Data records
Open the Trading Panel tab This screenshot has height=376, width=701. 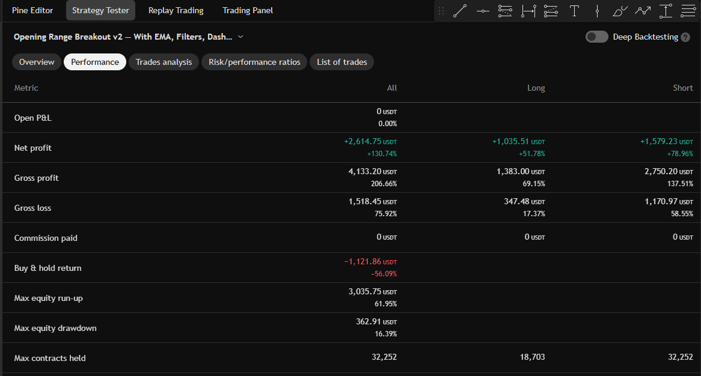tap(248, 10)
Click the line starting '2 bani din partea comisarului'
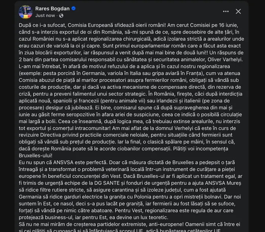The image size is (265, 232). tap(131, 60)
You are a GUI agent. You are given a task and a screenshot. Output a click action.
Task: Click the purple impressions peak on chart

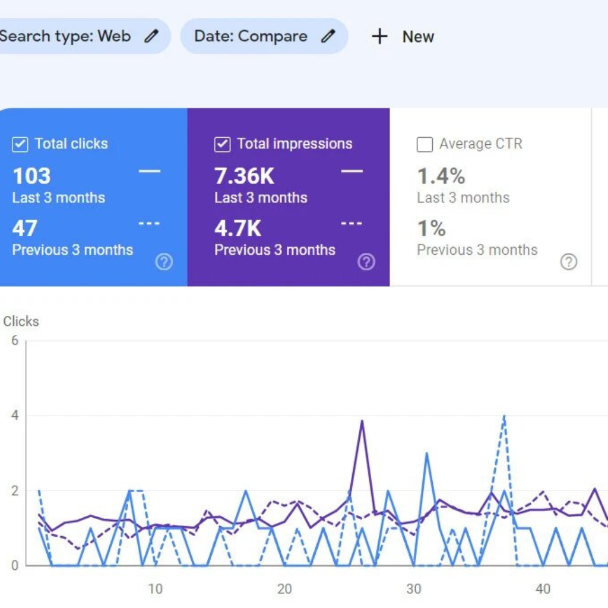pyautogui.click(x=362, y=421)
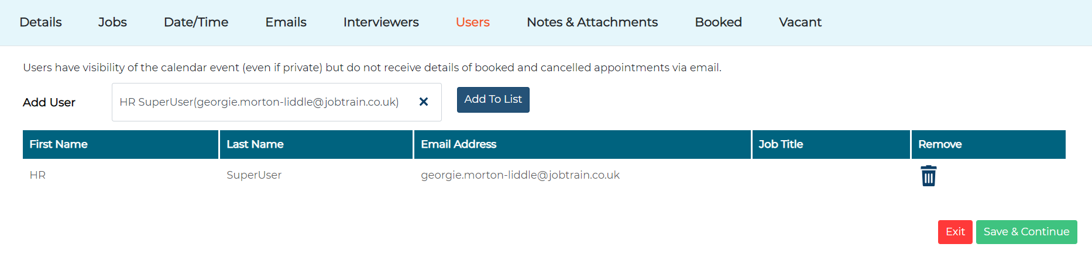Click Save & Continue
1092x261 pixels.
[x=1026, y=232]
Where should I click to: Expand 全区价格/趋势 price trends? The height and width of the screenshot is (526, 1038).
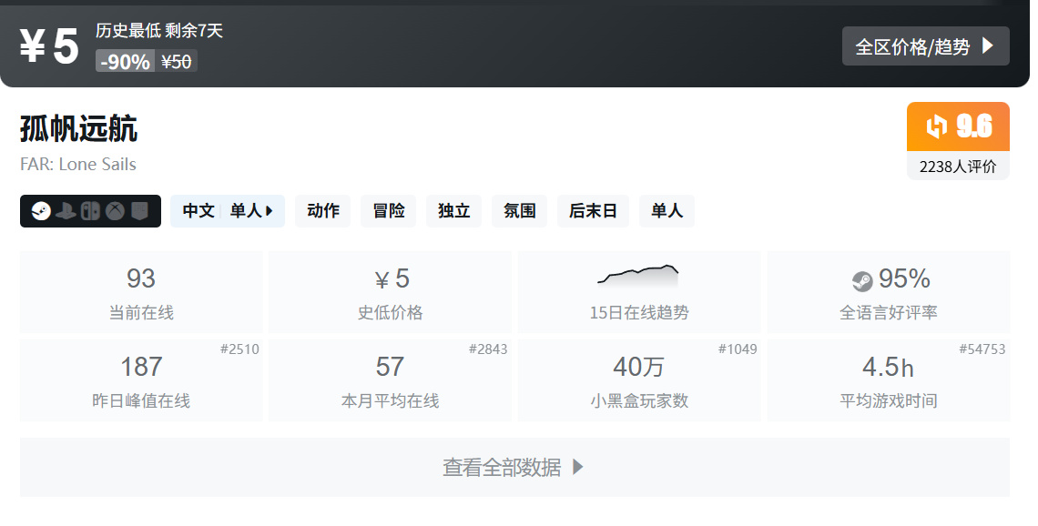[x=925, y=46]
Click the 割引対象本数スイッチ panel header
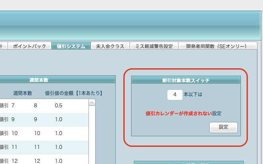 click(186, 80)
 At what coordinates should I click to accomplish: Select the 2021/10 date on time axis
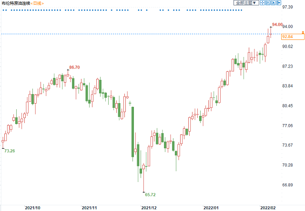click(32, 208)
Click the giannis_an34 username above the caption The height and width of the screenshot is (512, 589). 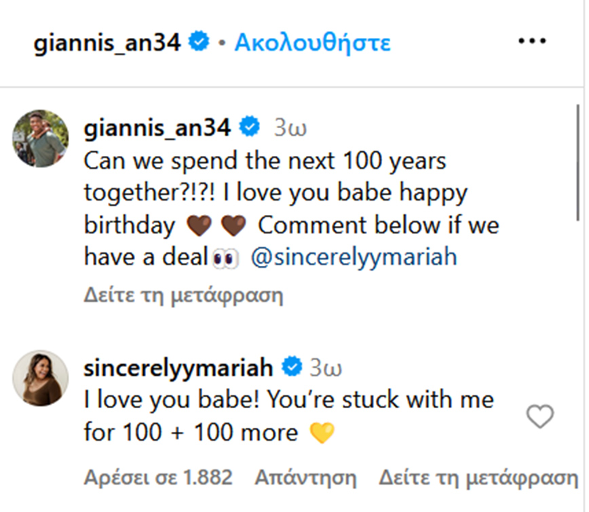[157, 127]
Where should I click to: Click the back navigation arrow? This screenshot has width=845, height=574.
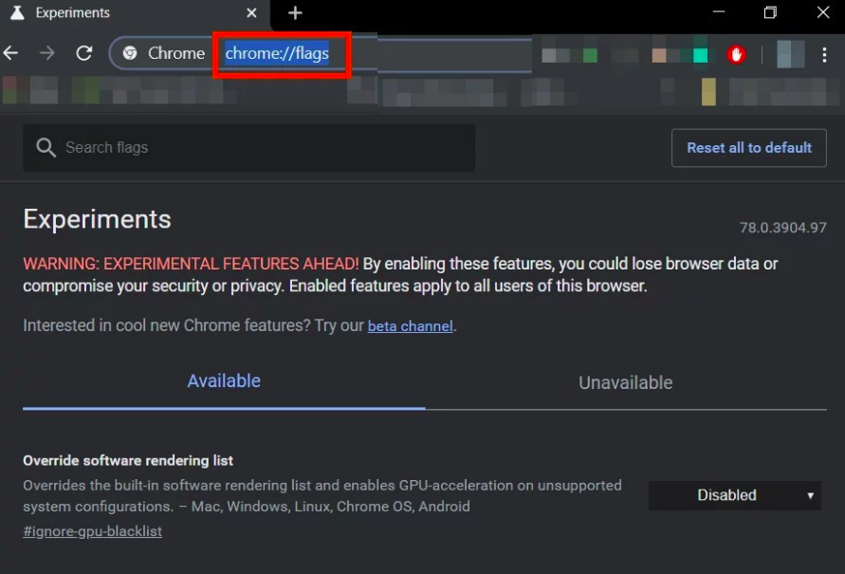[11, 53]
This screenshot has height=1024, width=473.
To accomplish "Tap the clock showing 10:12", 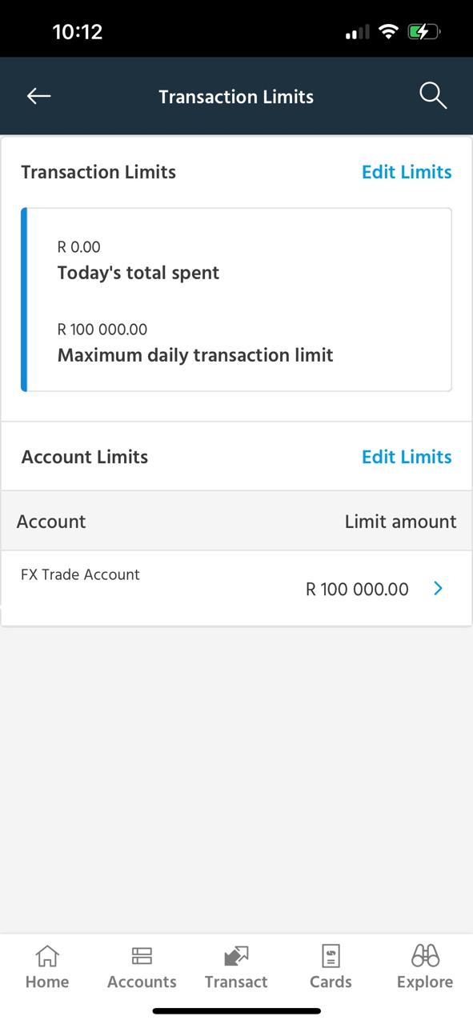I will (x=78, y=32).
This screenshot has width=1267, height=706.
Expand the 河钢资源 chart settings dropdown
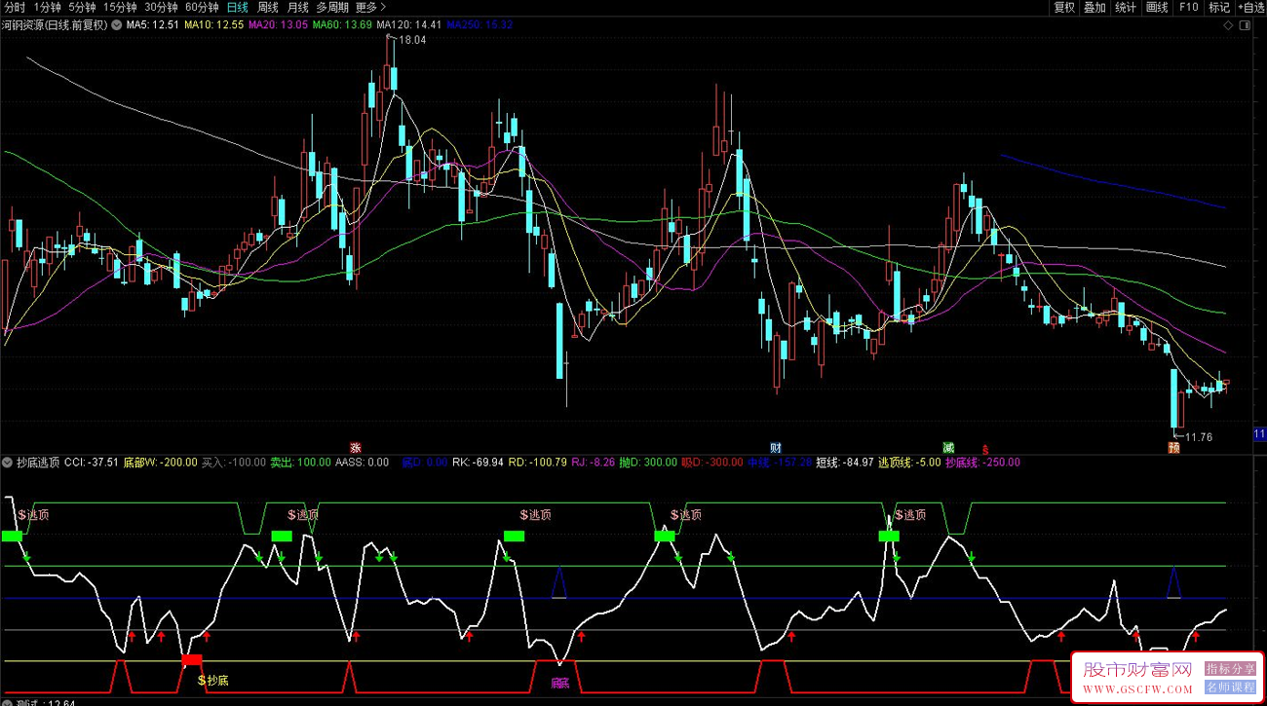point(116,24)
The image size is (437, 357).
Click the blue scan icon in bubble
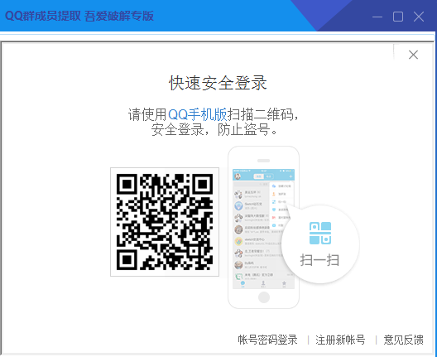[x=320, y=233]
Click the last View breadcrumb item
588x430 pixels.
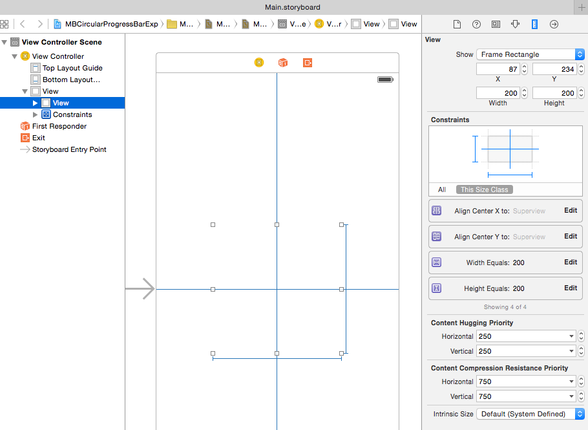click(x=403, y=24)
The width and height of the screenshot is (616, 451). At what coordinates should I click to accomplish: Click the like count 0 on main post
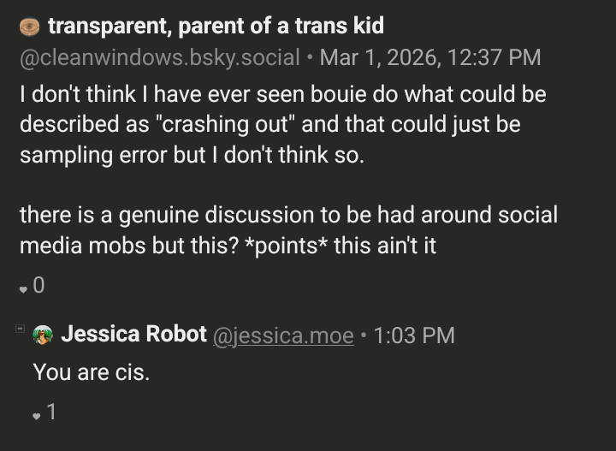coord(39,287)
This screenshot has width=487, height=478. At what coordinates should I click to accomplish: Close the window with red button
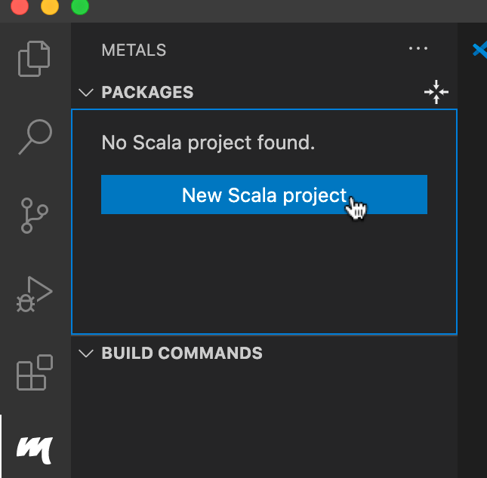pos(20,7)
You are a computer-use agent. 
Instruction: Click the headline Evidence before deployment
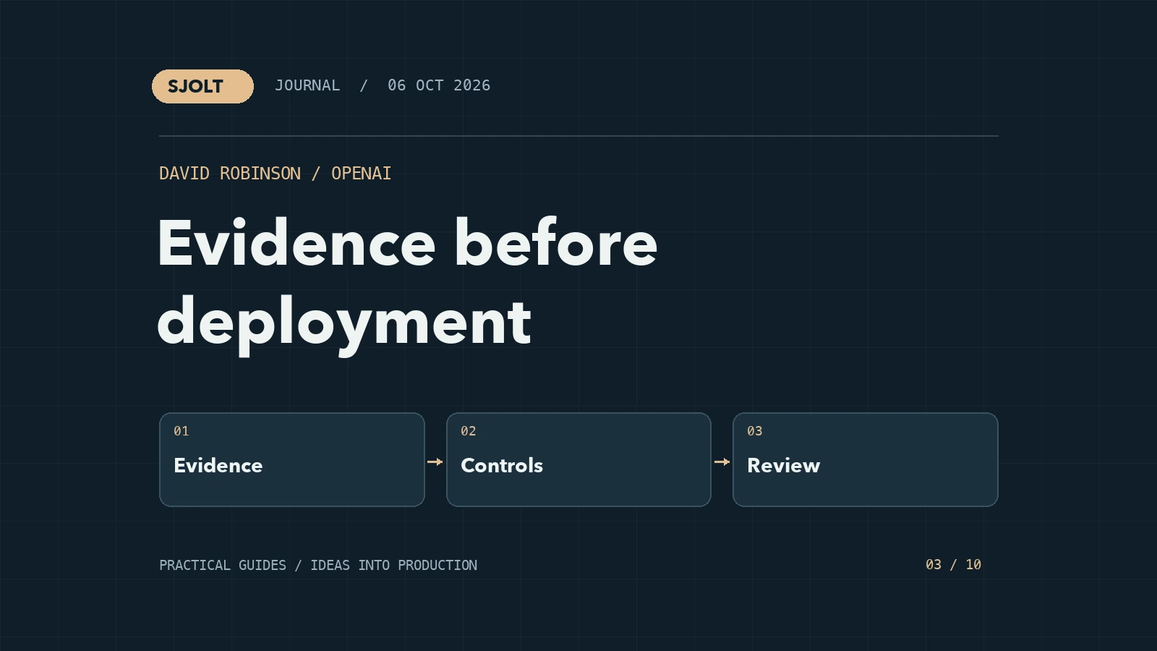tap(407, 282)
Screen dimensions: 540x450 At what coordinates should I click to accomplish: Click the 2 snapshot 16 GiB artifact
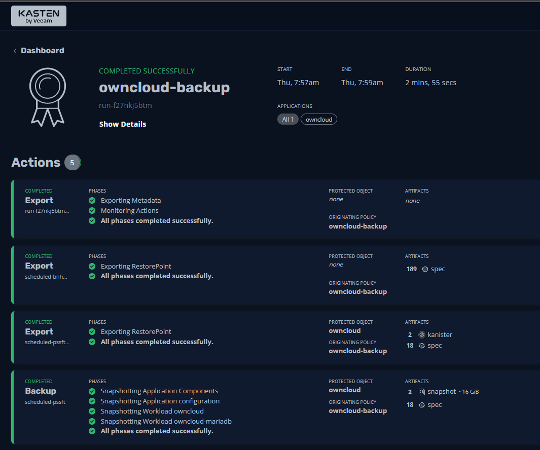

TASK STATEMENT: Copy the stretch from the line containing "You are a computer-use agent." through the end of the records, swapping "headline" for "title" and changing nothing else. Leave the pictures out of your answer.

THE RESULT:
You are a computer-use agent. 
Instruction: Click the title Evidence before deployment
tap(407, 282)
Screen dimensions: 540x450 At what coordinates should I click to accomplish: Click the 2 snapshot 16 GiB artifact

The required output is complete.